Re: [Neo4j] LOAD CSV creates nodes but does not set properties

Paul Damian Mon, 23 Jun 2014 02:03:08 -0700

Hey, 
I'm trying to run a command to find out 10 clients and the companies they 
work for. I've used a query like this:
match (c: Client)-[WORKS_FOR]->(co: Company)  return c, co limit 10
However, it keeps returning Java heap space error.
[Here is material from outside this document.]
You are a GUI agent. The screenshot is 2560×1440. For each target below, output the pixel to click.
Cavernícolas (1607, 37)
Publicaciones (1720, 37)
Neo4j is installed on a 
vm with windows server 2012R2 Intel Xeon @ 2.27 GHz and 8 GB of RAM. The 
graph db has over 30 GB (which is also weird since the SQL database that 
was used to populate the graph only has 13 GB). What can I do to improve 
the query performance beside adding indexes?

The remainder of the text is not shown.